Figure 4.

Tools to leverage or investigate signaling mediated by GBA motifs.A, TAT-fused C-terminal region of GIV (TAT-GIV-CT) can be delivered to cells as a cell-penetrating protein that mimics the signaling activity of GIV. TAT-GIV-CT has been shown to increase human sperm capacitance and skin wound healing in mice. B, chemogenetic control of the subcellular localization of GBA motifs allows to control G protein signaling activation in cells. C, fusing a GBA motif to the light-sensitive LOV2 domain of Avena sativa (LOV2GIVe) allows for optogenetic control of G protein signaling in cells.

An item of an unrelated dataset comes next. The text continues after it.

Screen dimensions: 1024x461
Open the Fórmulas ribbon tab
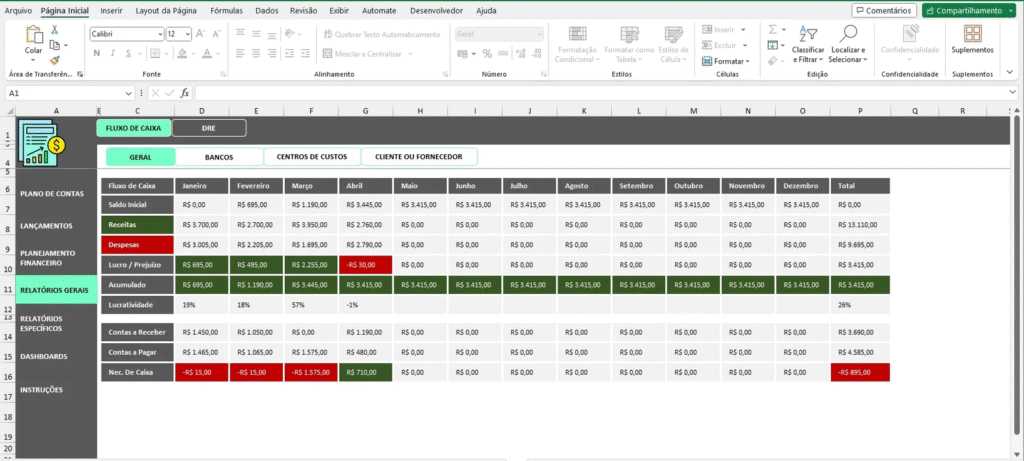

D, an engineered Gα subunit that constitutively binds to GBA motifs but does not bind to other G protein regulators and effectors serves as genetically encoded “GBA inhibitor” (GBAi). E, a small molecule that binds to Gαi named IGGi-11 competitively inhibits signaling mediated by GIV–Gαi complexes in cancer without affecting canonical mechanism of G protein signaling mediated by GPCR and downstream pathway effectors and regulators. GBA, Gα-binding-and-activating; GBAi, GBA inhibitor; GIV, Gα-interacting vesicle-associated protein; GPCR, G protein–coupled receptor; IGGHi-11, inhibitor of the GIV–Gαi interaction; TAT, transactivator of transcription.